我想指出，虽然这个问题是一个纯资源问题，但_levenshtein.c在 python-Levenshtein 的源代码分发中，它本身可以用作 C-only 库，前提是它是用 -DNO_PYTHON 编译的:

Levenshtein.c can be used as a pure C library, too. You only have to define NO_PYTHON preprocessor symbol (-DNO_PYTHON) when compiling it. The functionality is similar to that of the Python extension.

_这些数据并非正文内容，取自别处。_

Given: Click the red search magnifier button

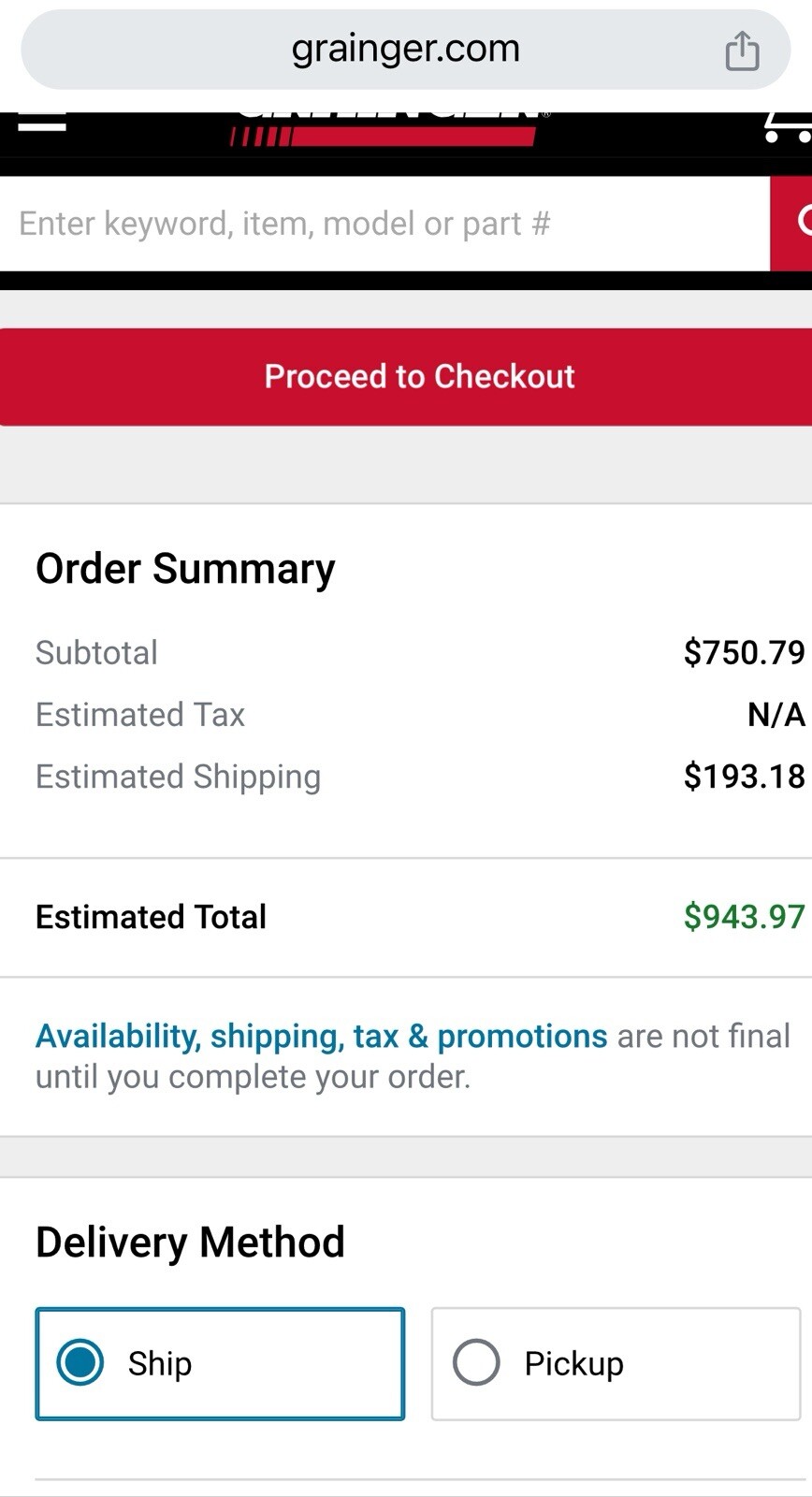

No separate docs are provided yet, RTFS. But they are not interchangeable:

C functions exported when compiling with -DNO_PYTHON (see _levenshtein.h) are not exported when compiling as a Python extension (and vice versa) Unicode character type used with -DNO_PYTHON is wchar_t, Python extension uses Py_UNICODE, they may be the same but don't count on it

一个例子:

#define NO_PYTHON
#include <stdio.h>
#include <string.h>
#include "_levenshtein.h"

double ratio(char *s1, char *s2) {
    size_t l1 = strlen(s1);
    size_t l2 = strlen(s2);
    size_t lsum = l1 + l2;
    if (lsum == 0) {
        return 1;
    }

    size_t distance = lev_edit_distance(l1, s1, l2, s2, 1);
    return ((double)lsum - distance) / (lsum);
}

int main() {
    char *str1 = "StackOver";
    char *str2 = "Stackoverflow";

    printf("%.16f\n", ratio(str1, str2));
}

用-DNO_PYTHON编译_levenshtein.c并链接在一起，运行；输出

0.7272727272727273